LKQ · Consumer Cyclical
Most investors are treating EV disruption and salvage economics as a near-term binary, when the underappreciated reality is that ADAS technology is making every collision repair dramatically more expensive — which actually deepens collision shop dependency on alternative parts pricing and reinforces LKQ's value proposition even as mechanical salvage slowly hollows out. The cash engine is being systematically obscured by acquisition amortization, making the reported earnings trough look far worse than the free cash flow reality.
$30.54
$95.00
The scale and process moat are real — no regional competitor can match LKQ's fill rate — but ROIC halved from peak signals that recent reinvestment hasn't cleared the cost of capital, and the acquisition-built European business has consistently underdelivered on its underwriting. A moat in managed decline is still a moat, but it prices differently than one compounding.
The cash quality here is genuinely good — operating cash flow running nearly two-to-one over net income is the fingerprint of an acquisition-heavy business whose amortization charges obscure real earning power, not accounting manipulation. The leverage sits in the gray zone and is being actively reduced, while free cash flow remains substantial and consistent even through the earnings compression.
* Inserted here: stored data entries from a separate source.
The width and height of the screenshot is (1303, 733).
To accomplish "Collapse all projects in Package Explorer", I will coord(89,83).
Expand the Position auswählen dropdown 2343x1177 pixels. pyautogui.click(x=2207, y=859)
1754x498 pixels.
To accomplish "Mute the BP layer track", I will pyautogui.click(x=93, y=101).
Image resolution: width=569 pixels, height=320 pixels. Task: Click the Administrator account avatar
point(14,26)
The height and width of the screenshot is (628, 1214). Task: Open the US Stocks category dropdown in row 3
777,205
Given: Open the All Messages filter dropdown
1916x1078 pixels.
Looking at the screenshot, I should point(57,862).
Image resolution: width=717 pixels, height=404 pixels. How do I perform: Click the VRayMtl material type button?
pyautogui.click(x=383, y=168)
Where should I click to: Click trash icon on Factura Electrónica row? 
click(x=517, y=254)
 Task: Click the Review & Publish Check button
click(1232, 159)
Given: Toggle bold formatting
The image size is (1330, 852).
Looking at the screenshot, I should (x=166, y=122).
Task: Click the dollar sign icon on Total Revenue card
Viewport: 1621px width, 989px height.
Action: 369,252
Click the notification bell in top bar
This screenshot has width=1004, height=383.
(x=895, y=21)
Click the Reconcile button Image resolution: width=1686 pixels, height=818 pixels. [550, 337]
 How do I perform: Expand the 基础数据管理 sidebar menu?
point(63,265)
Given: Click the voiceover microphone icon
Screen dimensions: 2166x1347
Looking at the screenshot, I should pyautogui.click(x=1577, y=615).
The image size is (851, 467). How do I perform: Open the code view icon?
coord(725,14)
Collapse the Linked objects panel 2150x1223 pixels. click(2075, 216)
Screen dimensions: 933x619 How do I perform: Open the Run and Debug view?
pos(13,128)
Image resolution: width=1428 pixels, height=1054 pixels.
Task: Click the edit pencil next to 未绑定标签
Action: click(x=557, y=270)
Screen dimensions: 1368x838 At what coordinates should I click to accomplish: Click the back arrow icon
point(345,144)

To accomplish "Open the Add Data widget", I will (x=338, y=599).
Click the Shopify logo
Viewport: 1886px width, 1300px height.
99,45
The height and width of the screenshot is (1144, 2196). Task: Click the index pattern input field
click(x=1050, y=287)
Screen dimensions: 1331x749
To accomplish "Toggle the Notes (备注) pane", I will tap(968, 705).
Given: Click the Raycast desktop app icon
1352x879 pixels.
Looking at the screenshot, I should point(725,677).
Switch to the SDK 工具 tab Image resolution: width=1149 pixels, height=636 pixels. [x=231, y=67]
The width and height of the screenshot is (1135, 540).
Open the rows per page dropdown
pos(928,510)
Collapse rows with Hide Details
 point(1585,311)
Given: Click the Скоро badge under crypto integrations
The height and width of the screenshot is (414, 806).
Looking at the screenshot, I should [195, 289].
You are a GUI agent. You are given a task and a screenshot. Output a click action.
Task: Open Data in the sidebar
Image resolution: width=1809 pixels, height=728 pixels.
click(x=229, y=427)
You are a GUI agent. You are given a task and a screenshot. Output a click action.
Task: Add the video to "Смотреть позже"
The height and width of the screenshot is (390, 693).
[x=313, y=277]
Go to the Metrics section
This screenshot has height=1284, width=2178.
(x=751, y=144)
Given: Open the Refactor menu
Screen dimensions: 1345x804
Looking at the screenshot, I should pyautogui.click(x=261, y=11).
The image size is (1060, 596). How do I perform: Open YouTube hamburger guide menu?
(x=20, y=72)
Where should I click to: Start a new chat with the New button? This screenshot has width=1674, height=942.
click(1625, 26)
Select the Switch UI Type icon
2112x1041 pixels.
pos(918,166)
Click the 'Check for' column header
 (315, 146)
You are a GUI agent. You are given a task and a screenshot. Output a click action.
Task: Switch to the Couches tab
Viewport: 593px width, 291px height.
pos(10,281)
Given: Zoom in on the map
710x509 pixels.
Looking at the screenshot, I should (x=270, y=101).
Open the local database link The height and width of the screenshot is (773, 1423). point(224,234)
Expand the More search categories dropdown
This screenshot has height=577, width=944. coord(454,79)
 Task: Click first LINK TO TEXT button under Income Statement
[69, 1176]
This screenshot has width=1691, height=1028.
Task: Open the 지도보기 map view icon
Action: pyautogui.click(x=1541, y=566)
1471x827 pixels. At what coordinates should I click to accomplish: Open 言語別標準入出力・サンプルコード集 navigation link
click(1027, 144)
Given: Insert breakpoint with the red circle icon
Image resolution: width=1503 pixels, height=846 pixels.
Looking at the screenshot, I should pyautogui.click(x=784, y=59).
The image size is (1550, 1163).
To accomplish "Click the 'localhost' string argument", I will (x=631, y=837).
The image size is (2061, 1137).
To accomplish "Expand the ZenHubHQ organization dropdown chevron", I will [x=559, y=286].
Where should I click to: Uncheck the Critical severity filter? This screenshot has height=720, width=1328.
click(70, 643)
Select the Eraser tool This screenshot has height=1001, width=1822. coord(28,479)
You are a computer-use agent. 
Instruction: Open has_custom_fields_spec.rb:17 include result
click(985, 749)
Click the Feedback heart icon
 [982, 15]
Four consecutive years of margin and earnings deterioration is not noise — the business is contracting organically in both major geographies simultaneously, and the 2021 peak was a COVID recovery artifact rather than evidence of structural momentum. The sequential improvement in repairable claims through 2025 is a genuine green shoot, but it's competing against structural headwinds from ADAS frequency reduction and EV drivetrain simplification that only intensify with time.
When even the pessimistic DCF scenario implies substantial upside and the FCF yield sits near double digits, the market has priced something closer to slow-motion liquidation than honest probability-weighted outcomes — the current multiple does too much work on the downside. The board's own strategic review, triggered by their assessment that the stock fails to reflect intrinsic value, is a rare instance of management signaling directly that the gap between price and value has become actionable.
The EV transition is not a distant abstraction — it is a structural, permanent contraction of the highest-margin salvage components LKQ processes, compounded by ADAS-driven collision frequency declines shrinking the collision parts market simultaneously from the other direction. European currency exposure, elevated leverage in the gray zone, and a business in the middle of a strategic review add layers of uncertainty that are hard to diversify away.
The investment case rests on a specific tension: a business with a genuine physical distribution moat — continental scale, decades of salvage auction relationships, fill rates that no regional competitor can replicate — trading at multiples that imply the moat is already gone. The FCF is real, the cash conversion is exceptional, and the board's own strategic review signals that management believes the gap between price and value has become large enough to act on. That combination — cheap on cash, potentially catalyzed by restructuring or a strategic transaction — is interesting even for a business in a difficult operating chapter. The trajectory is where complexity lives. The near-term recovery thesis depends almost entirely on European margin normalization: the ERP migration, the SKU rationalization of 71,000 deleted items, the restructuring savings. If management can move European margins back toward double digits while the North American business stabilizes, the current earnings trough looks like a cyclical bottom rather than a new structural level. The Specialty segment returning to positive organic growth after 14 quarters of contraction, and MSO volumes running up in the teens, are evidence that LKQ is gaining share even in a difficult environment — which matters for assessing whether the volume weakness is company-specific or market-wide. The single biggest risk is not the EV transition per se — it is the compounding of two simultaneous structural forces: EV adoption contracting the mechanical salvage market from the supply side while ADAS-driven collision frequency reduction contracts the collision parts market from the demand side. If both trends accelerate faster than the fleet replacement math implies, the normalized earning power embedded in even conservative DCF assumptions is too high, the leverage becomes more concerning, and the current multiple compression is not excessive pessimism but rational discounting of a permanently smaller business.